As reported by Zero Hedge, the paper announced recently it would vacate eight floors in the Times’ iconic building and rent them out to someone else as a way to generate operating capital—funds the paper needs just to stay afloat.
That’s odd, given that the paper had previously announced that its ad hoc campaign to bolster revenues by selling subscriptions to its online editions in response to the “threat” of a Donald J. Trump presidency was such a smashing success.
Must not have been that much of a success because now, in a desperate bid to find more operating capital, the paper is diversifying its business model by turning landlord. According to executives Arthur Sulzberger and Mark Thompson, the paper stands to “generate significant rental income” because it is “frankly, too expensive to occupy this many floors when we truly don’t need them.”

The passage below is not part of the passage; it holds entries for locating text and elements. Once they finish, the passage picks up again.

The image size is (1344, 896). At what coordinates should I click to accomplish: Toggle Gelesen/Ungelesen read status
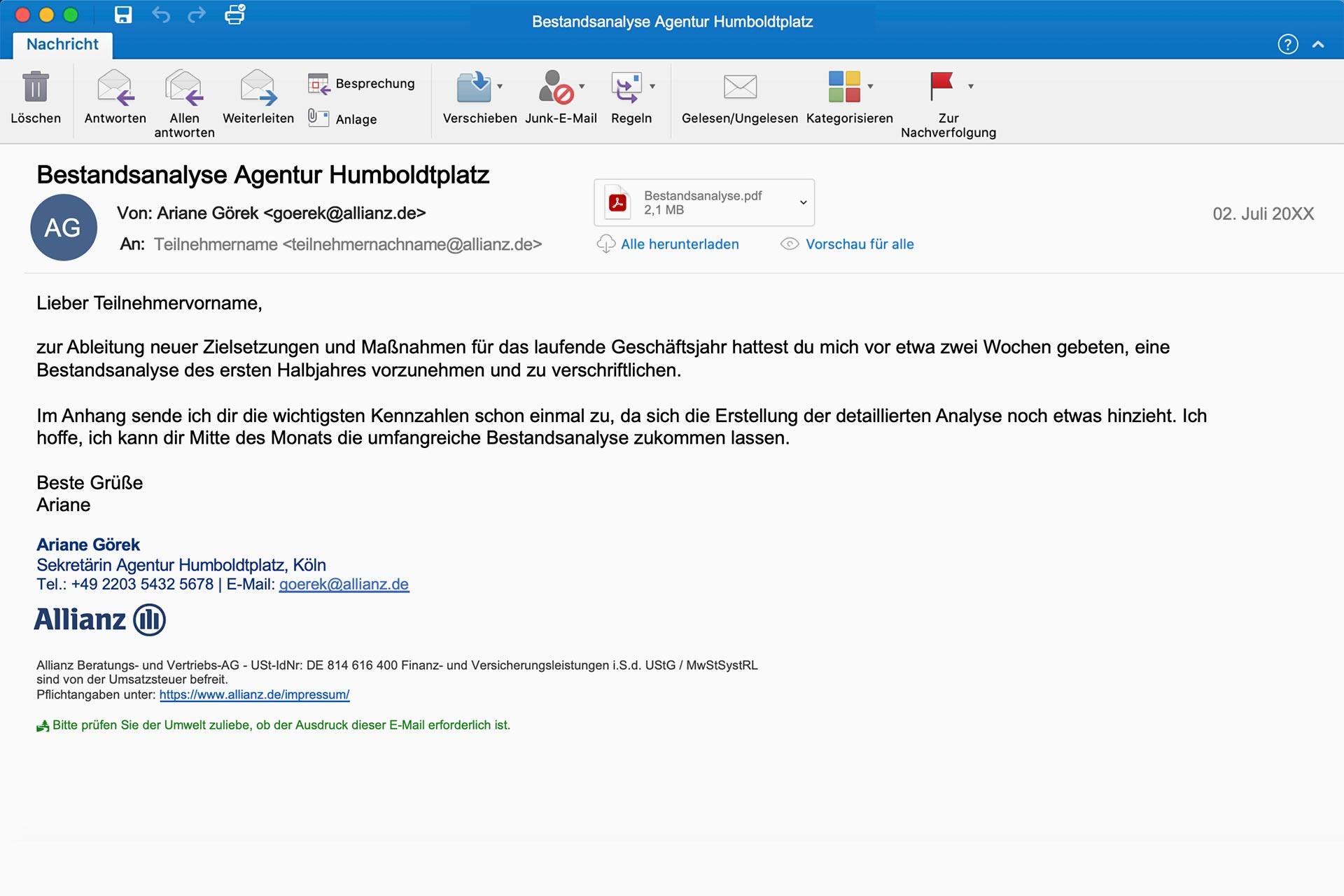[740, 88]
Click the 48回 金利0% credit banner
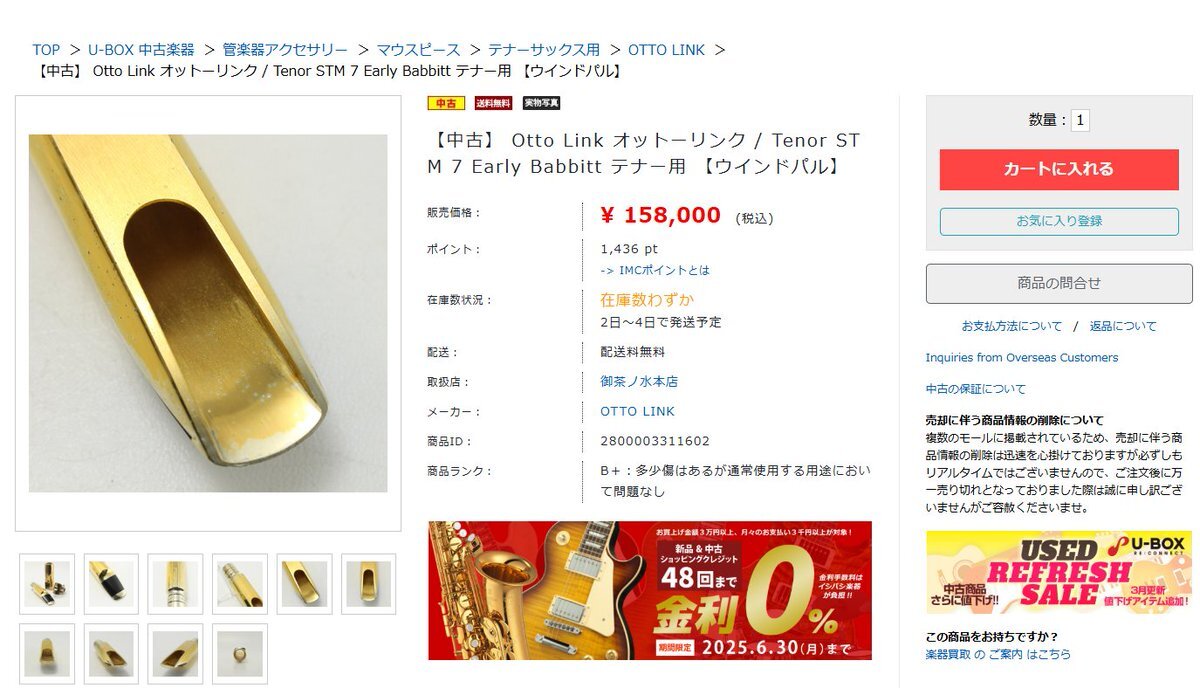The width and height of the screenshot is (1200, 688). [x=650, y=590]
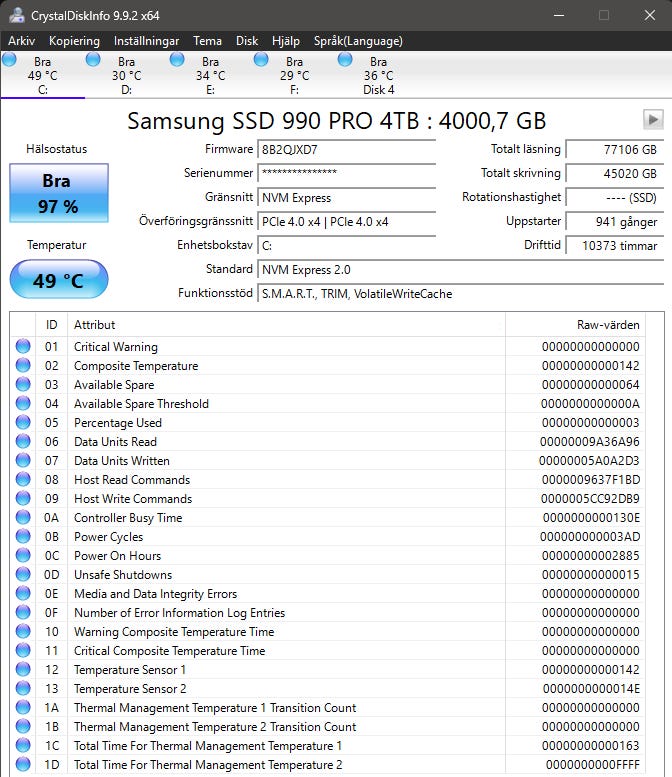Image resolution: width=672 pixels, height=777 pixels.
Task: Click status orb beside Critical Warning attribute
Action: point(23,346)
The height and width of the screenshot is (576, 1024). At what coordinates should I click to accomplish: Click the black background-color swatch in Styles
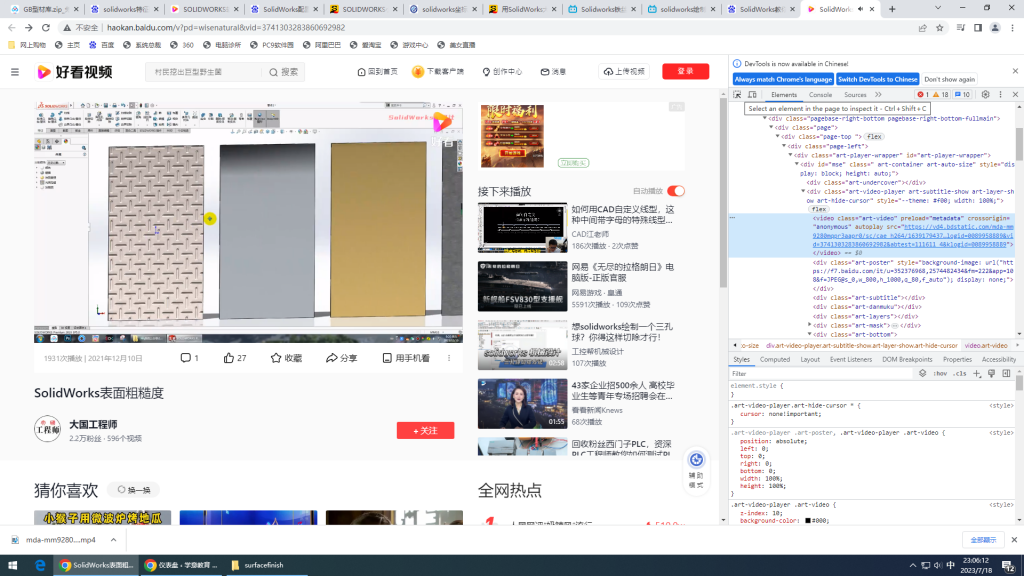pyautogui.click(x=807, y=521)
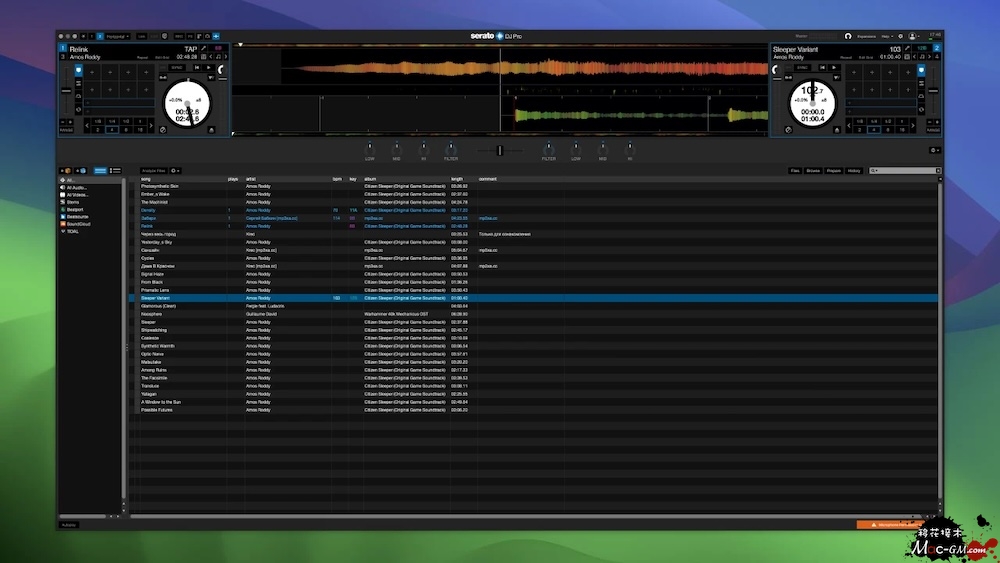The image size is (1000, 563).
Task: Select the track Glamorous (Clean)
Action: [158, 306]
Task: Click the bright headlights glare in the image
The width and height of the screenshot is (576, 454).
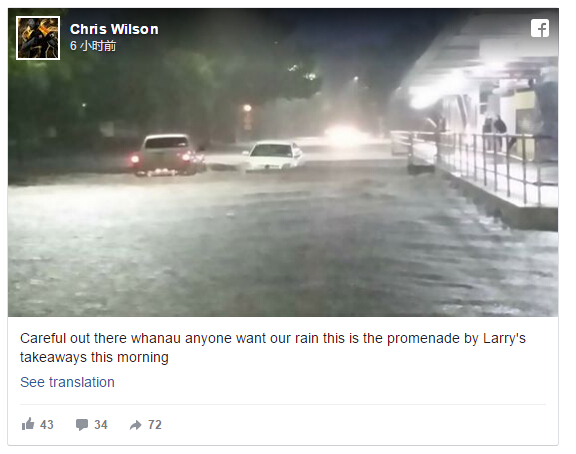Action: [x=345, y=133]
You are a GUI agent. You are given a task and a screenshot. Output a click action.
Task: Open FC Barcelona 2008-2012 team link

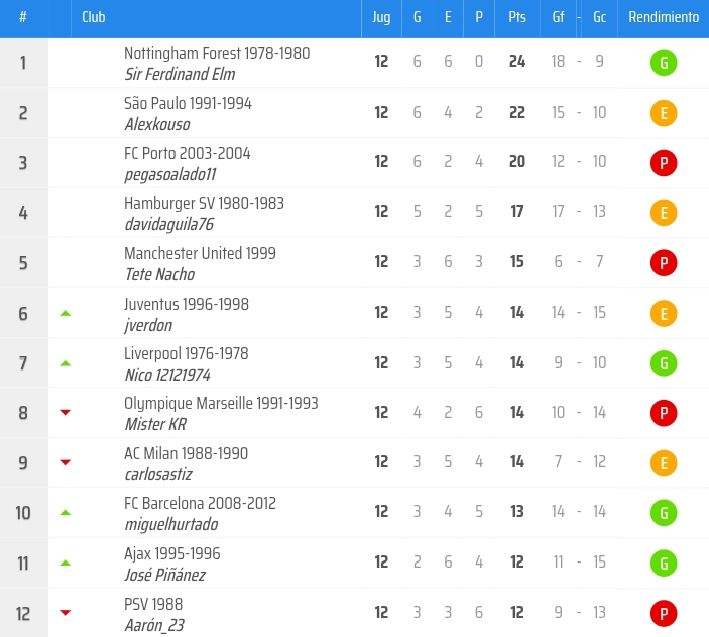click(199, 503)
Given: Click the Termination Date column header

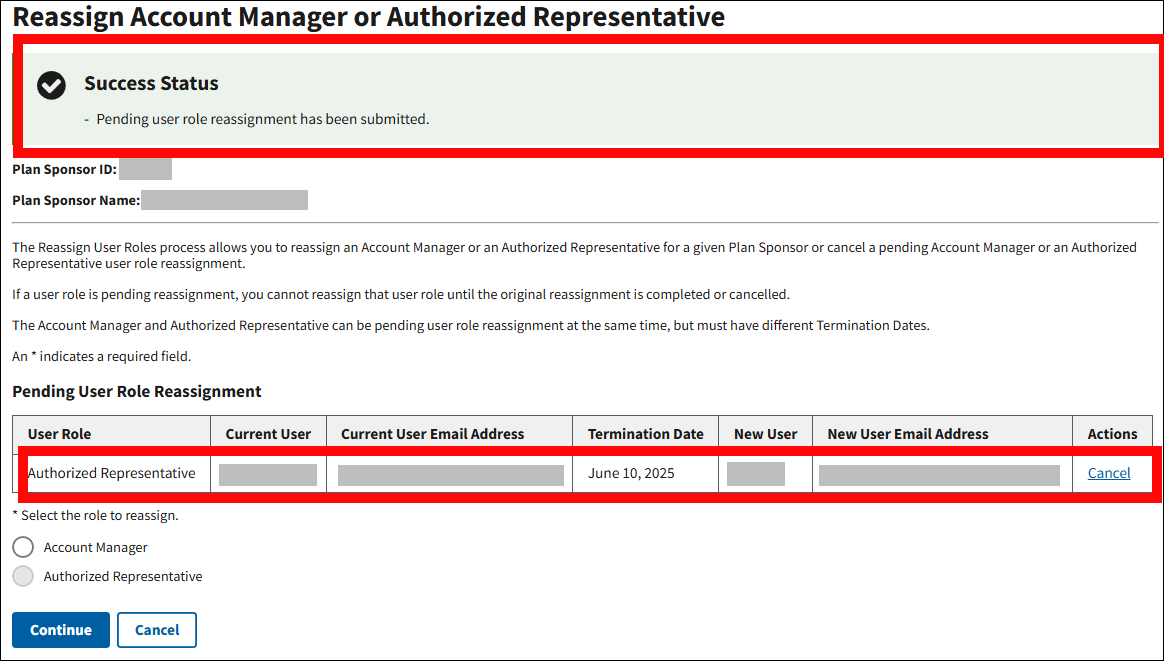Looking at the screenshot, I should tap(645, 434).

Mainstream media losing readers, revenue
The remaining Times staff will consolidate on the remaining redesigned floors, in what is being billed as a “more dynamic, modern and open workplace, one that is better suited for the moment.”
[Meanwhile, Natural News and NewsTarget.com are expanding, as the alternative media rises.]
In addition, the downsizing means that NYT publisher Sulzberger and CEO Thompson are going to lose the posh corner offices, which they have now eschewed as relics “from a different era.” In their place—more “team rooms and common spaces.”
At present it’s not clear if this massive office downsizing will result in firings and the laying off of staff, as part of the cost-cutting underway. But a letter from the company adds that in the long run, “these changes will impact every employee” who remains. In the short term, some 400 employees will be relocated out of the Times building to “nearby office space” while initial work on remodeling and such is completed.
But despite all of that, subscriptions are soaring—no, really. Things are just fine.
Except that they’re not. In June, the Times reported a decline in overall advertising revenue—digital ad revenue, in fact—while taking an overall loss for the quarter. In fact, it was the second straight quarterly loss.
The Times is only following in the footsteps of the Washington Post, the other “national” paper of “record.” In 2013, the Post reported it suffered an astounding 85 percent loss in earnings from the previous year.